Alabaster and marble are porous and stain easily, and marble discolours and deteriorates , particularly in salty or polluted air. Attempts to remove stains from any porous stone may force the stain deeper or erode the surface. Alabaster and soapstone are very soft, easily in water, so should be dusted regularly to prevent build-up of dirt. However, a sound surface can be wiped (not rubbed) gently with cotton wool barely moistened in a mixture of ½ pint (285ml) each of white spirit and distilled water and one teaspoon of mild or non-ionic detergent. Rinse each section as you go with cotton wool dampened with distilled water. The solution is also suitable for cleaning hardstones such as polished granite, onyx, blue john, jade and agate.

To liven up and protect a cleaned surface of any of the above materials, apply a light coat of microcrystalline wax with a soft-bristled brush and buff gently with a clean white cloth. White marble and similar materials can be dusted with pure talc to fill the pores and prevent dust becoming ingrained.

Plaster is very porous and water-soluble, and should only ever be regularly and gently dusted with a soft-bristled brush.

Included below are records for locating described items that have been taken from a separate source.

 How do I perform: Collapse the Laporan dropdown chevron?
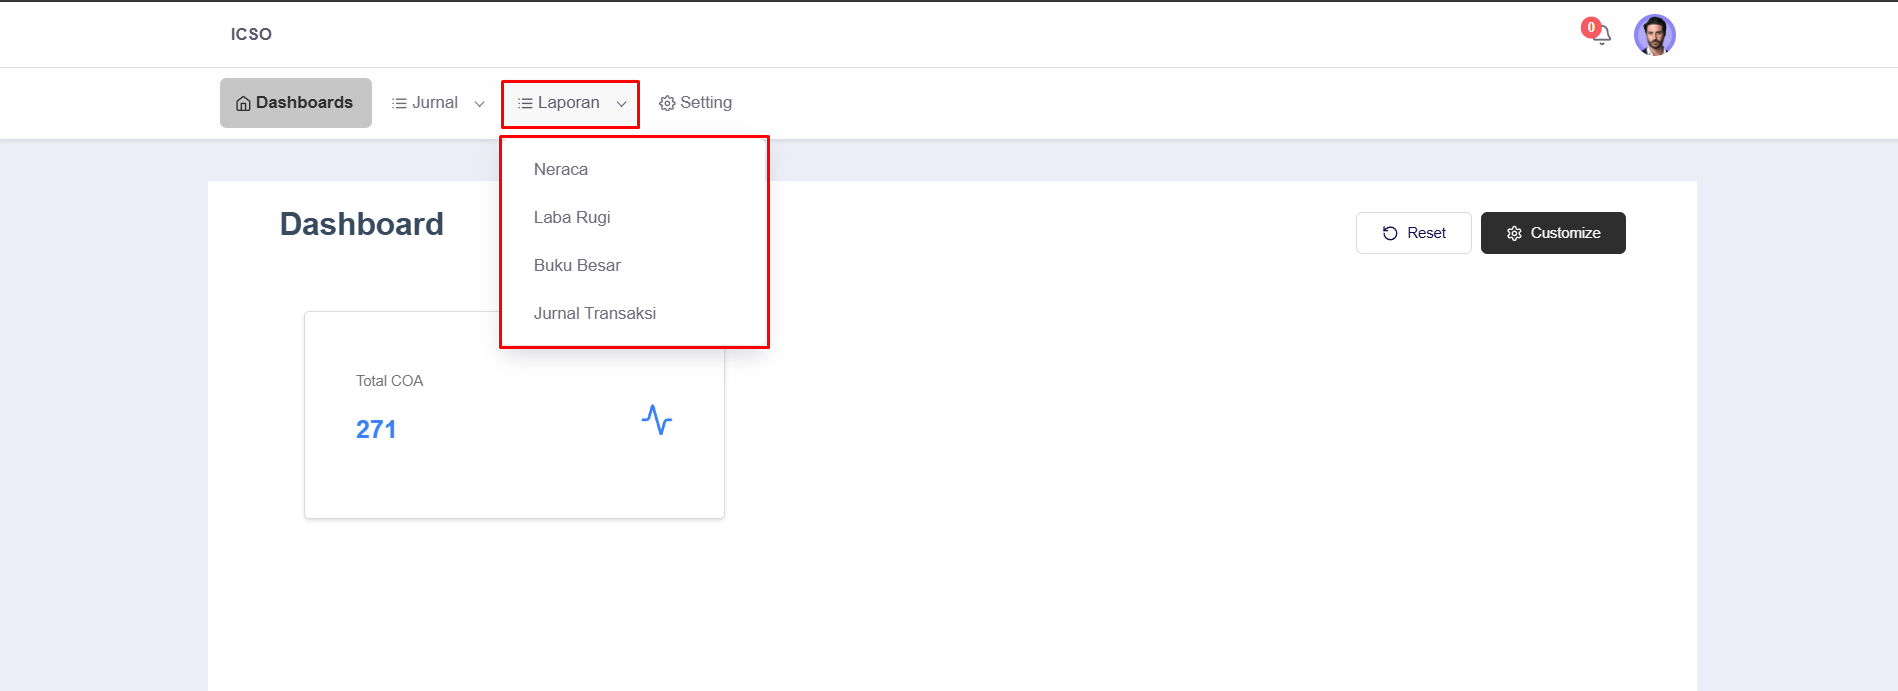tap(621, 104)
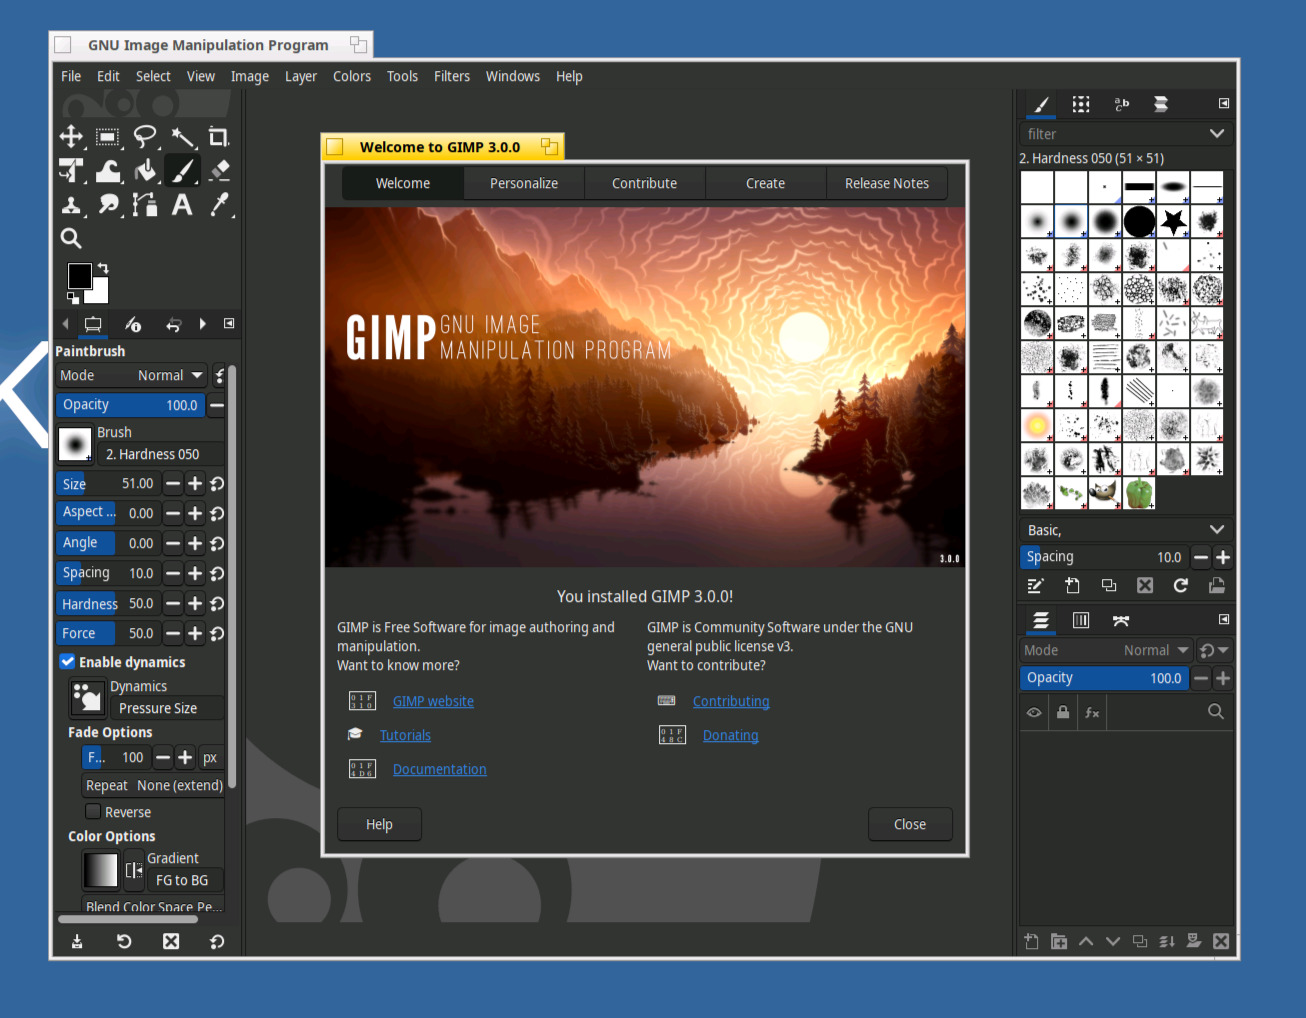Select the Text tool

182,205
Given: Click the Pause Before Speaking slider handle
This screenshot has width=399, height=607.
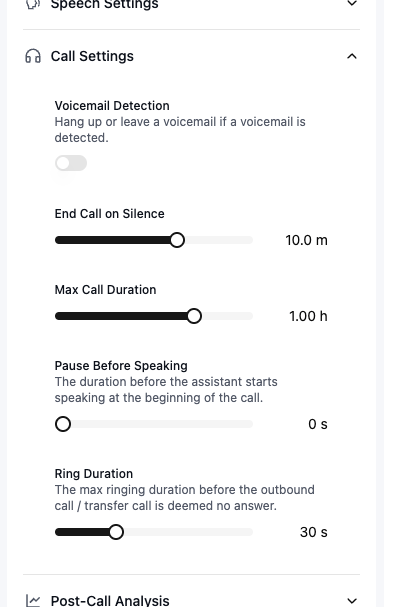Looking at the screenshot, I should coord(63,424).
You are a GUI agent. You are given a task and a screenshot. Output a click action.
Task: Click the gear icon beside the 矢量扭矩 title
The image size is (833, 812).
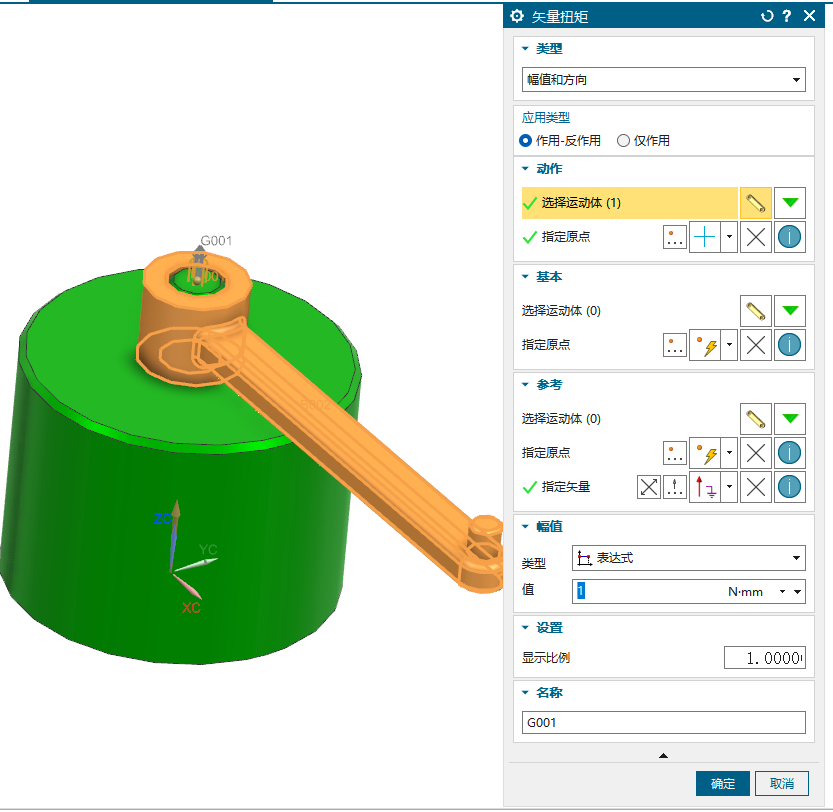517,16
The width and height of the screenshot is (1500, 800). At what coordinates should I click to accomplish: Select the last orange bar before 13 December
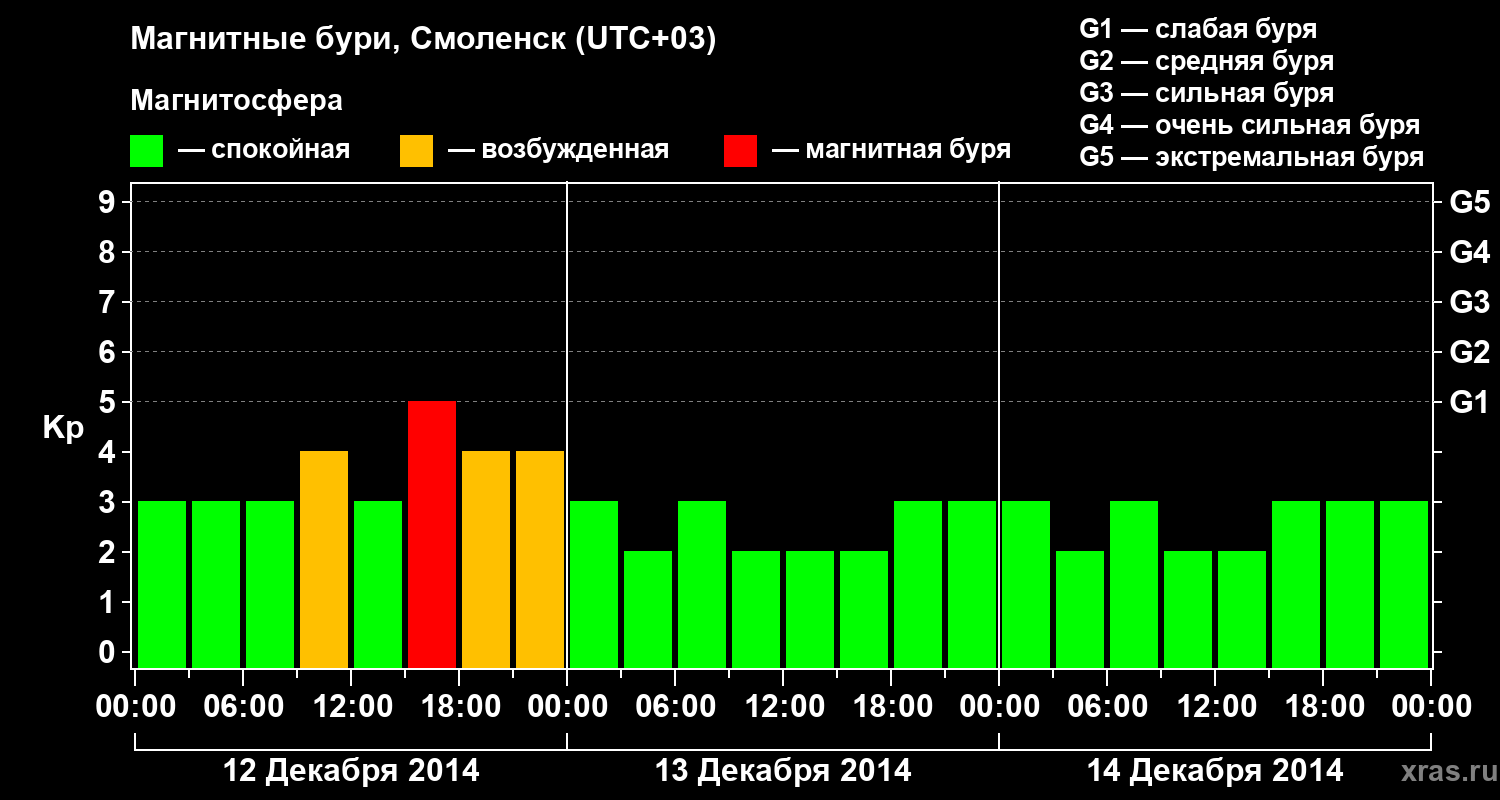pyautogui.click(x=540, y=559)
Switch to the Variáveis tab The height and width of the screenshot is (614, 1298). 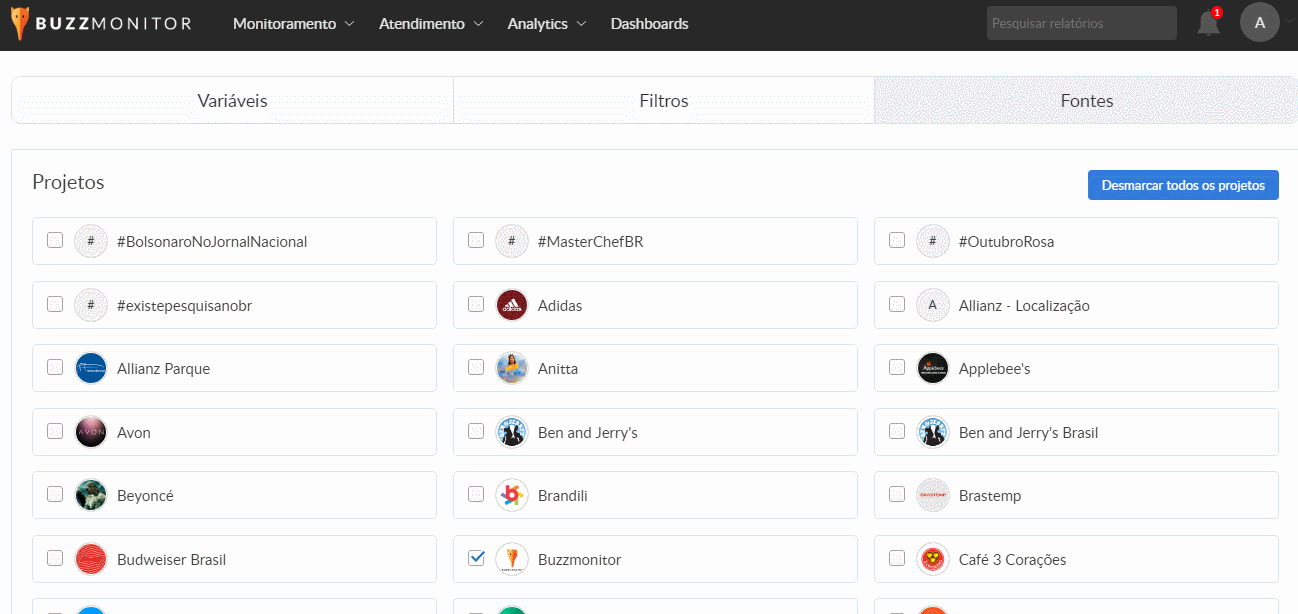click(x=232, y=101)
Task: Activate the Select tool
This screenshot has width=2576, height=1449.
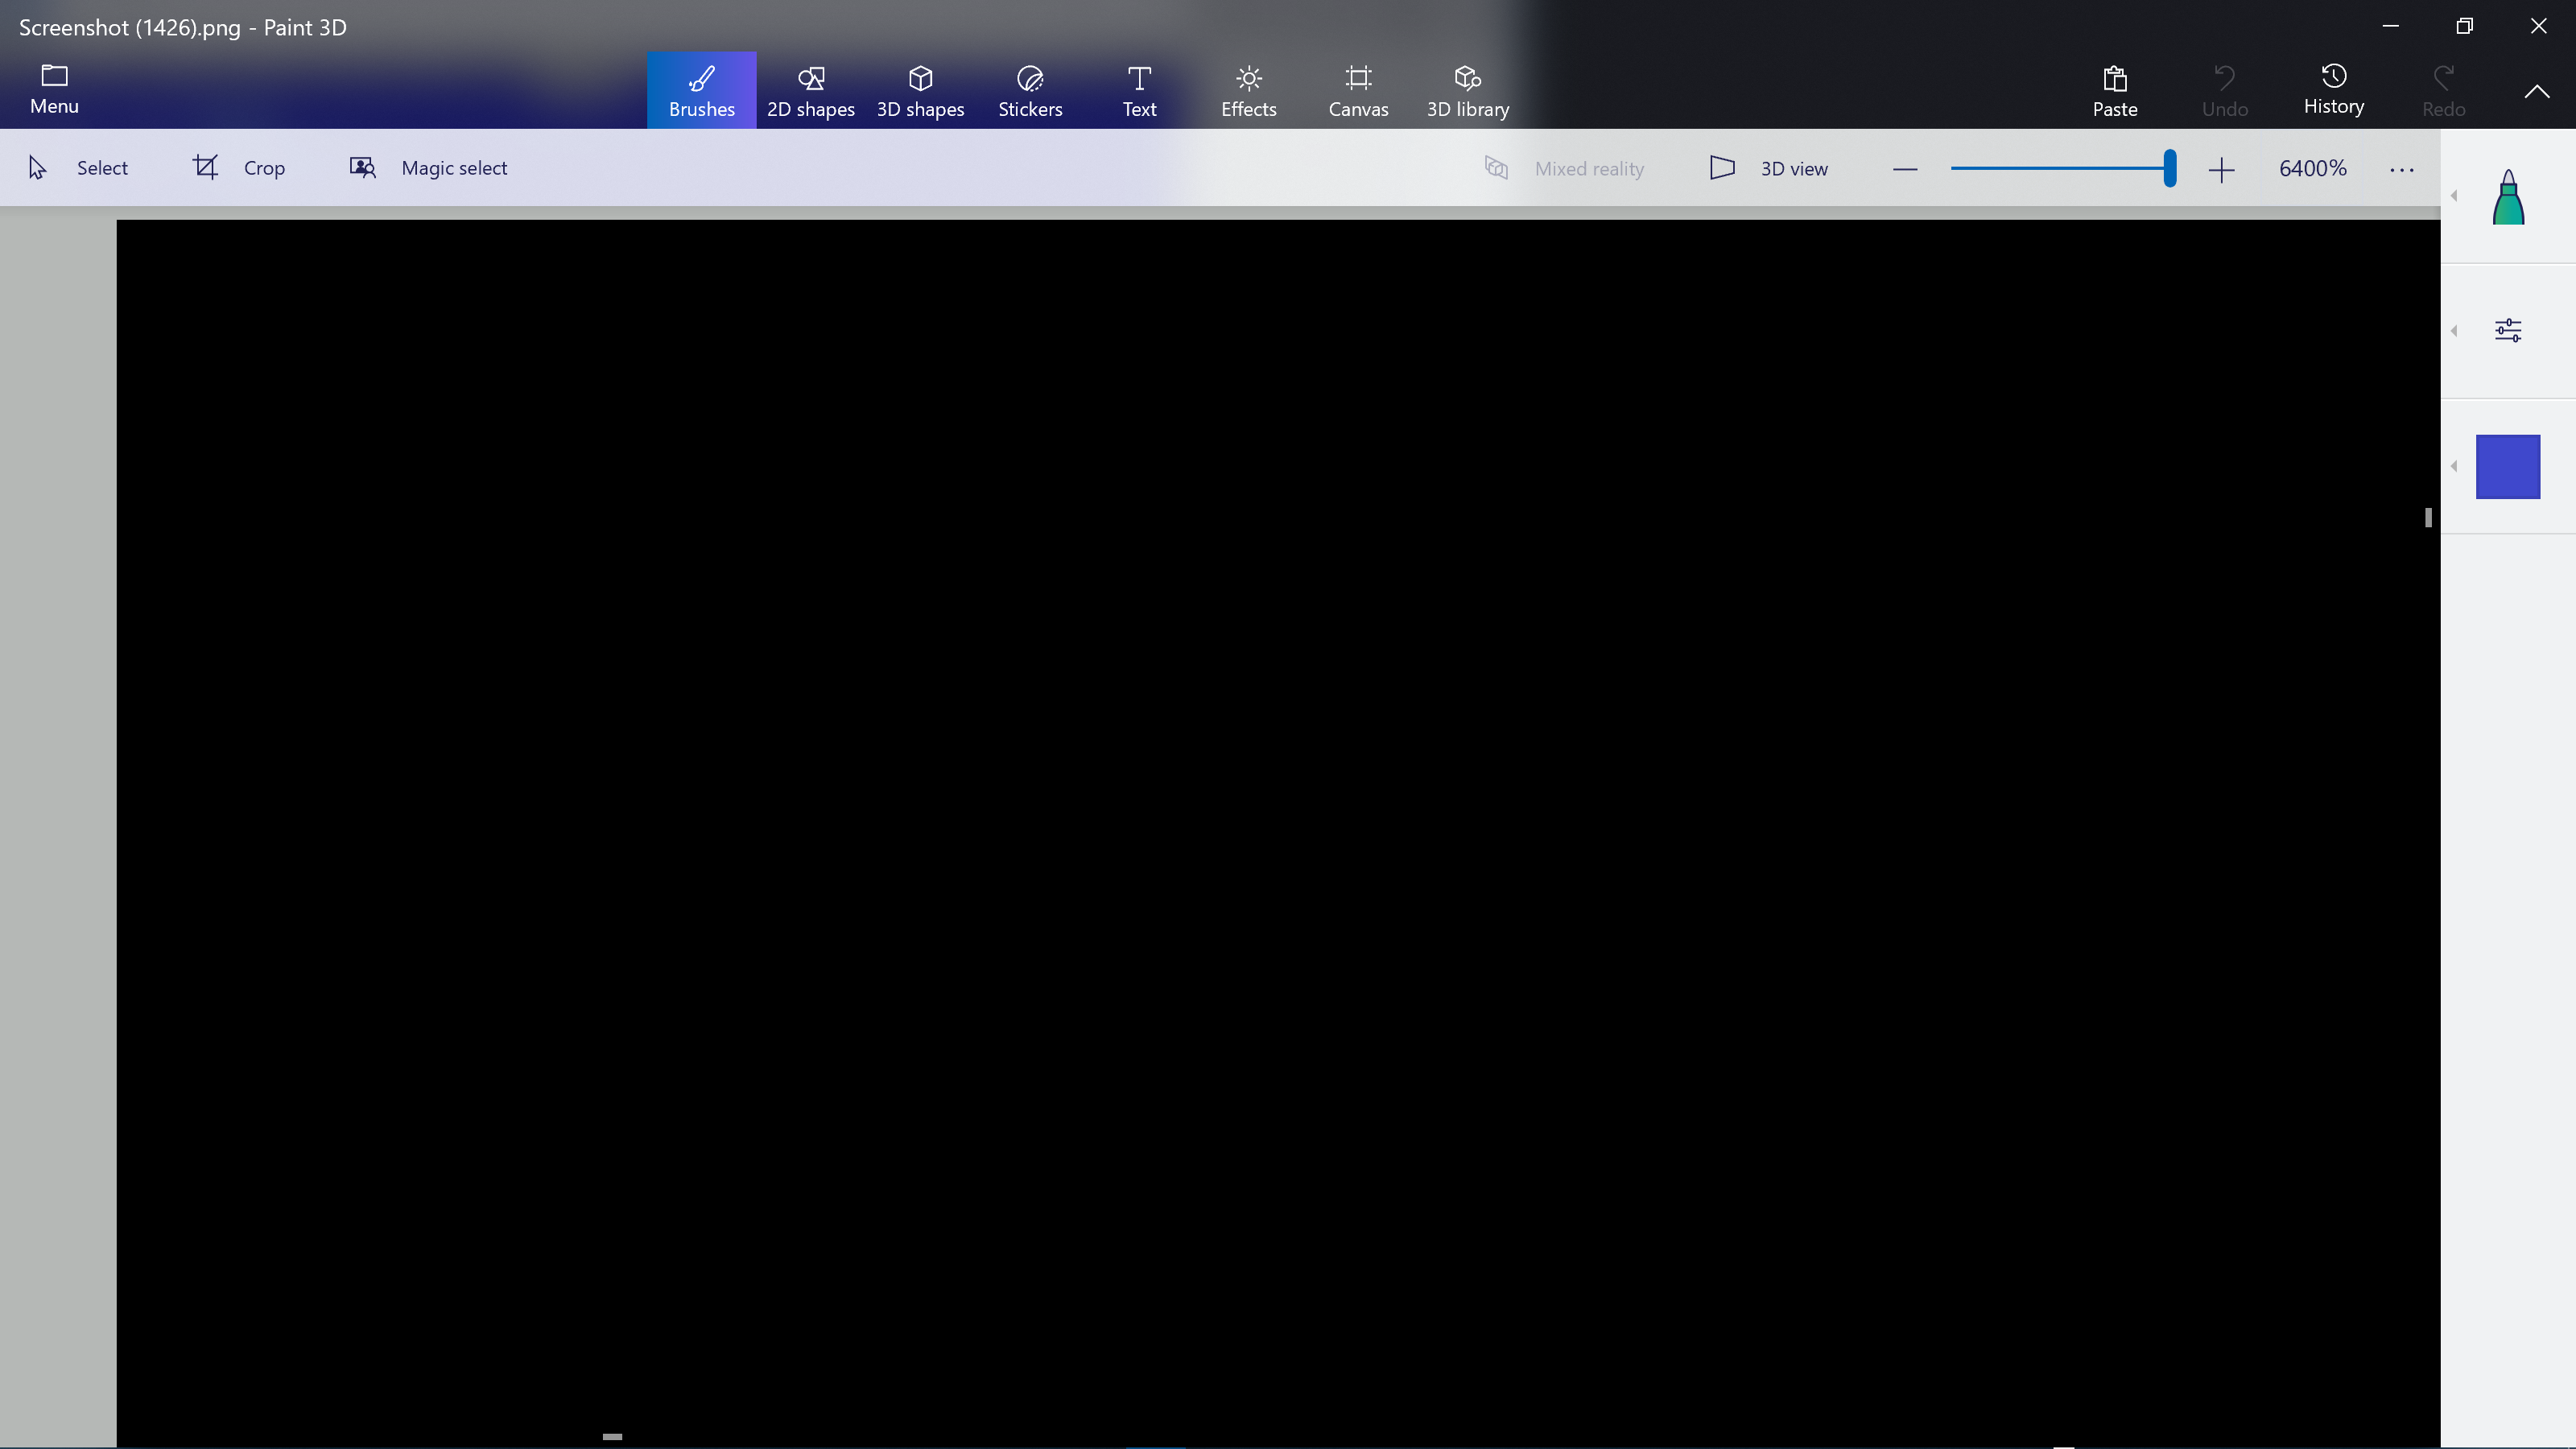Action: point(78,168)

Major repairs to, or restoration of, stonework should only be done by a specialist, who will use a special resin compound mixed with ground-up stone to match the object. If you want to try mending a minor break yourself, use a quick-setting epoxy resin adhesive.

Bronze, Spelter and Lead

The desirable dark or greenish-brown patina that forms on bronze must be preserved, so do not use metal polish or solvent on any bronze, or even water on indoor bronzes; dusting should suffice. A dull patina can be revived by a very light coating of microcrystalline wax. Test an inconspicuous area first to make sure the patina is stable – an artificially induced or painted one may not be. Apply the wax with a soft-bristled brush and burnish gently with a soft cloth. Archaeological bronzes or items which may have been exposed to salty air may develop ‘bronze disease’-small powdery, green spots on the surface. You can wax a small area immediately, but anything more serious should be taken to a conservator for specialist treatment.

Spelter is softer and more brittle than bronze, and is prone to corrosion about which little can be done. Figures are often thinly cast and fragile, so do hold them at the most solid part. Painted or gilded figures should not be allowed to get wet, but dusted lightly with a soft-haired artist’s brush. Unpainted spelter can be waxed as for bronze, above.

Lead is heavy and very soft, easily dented and scratched and poisonous – so always wash your hands after handling. Corrosion appears as white, powdery coating. Dust indoor lead regularly. A sound surface can be cleaned with a soft-bristled brush or cotton wool moistened in water with a few drops of non-ionic detergent. Rinse and dry well immediately. Microcrystalline wax helps prevent further deterioration: apply one or two coats (leaving an hour between coats) and buff gently with a soft cloth.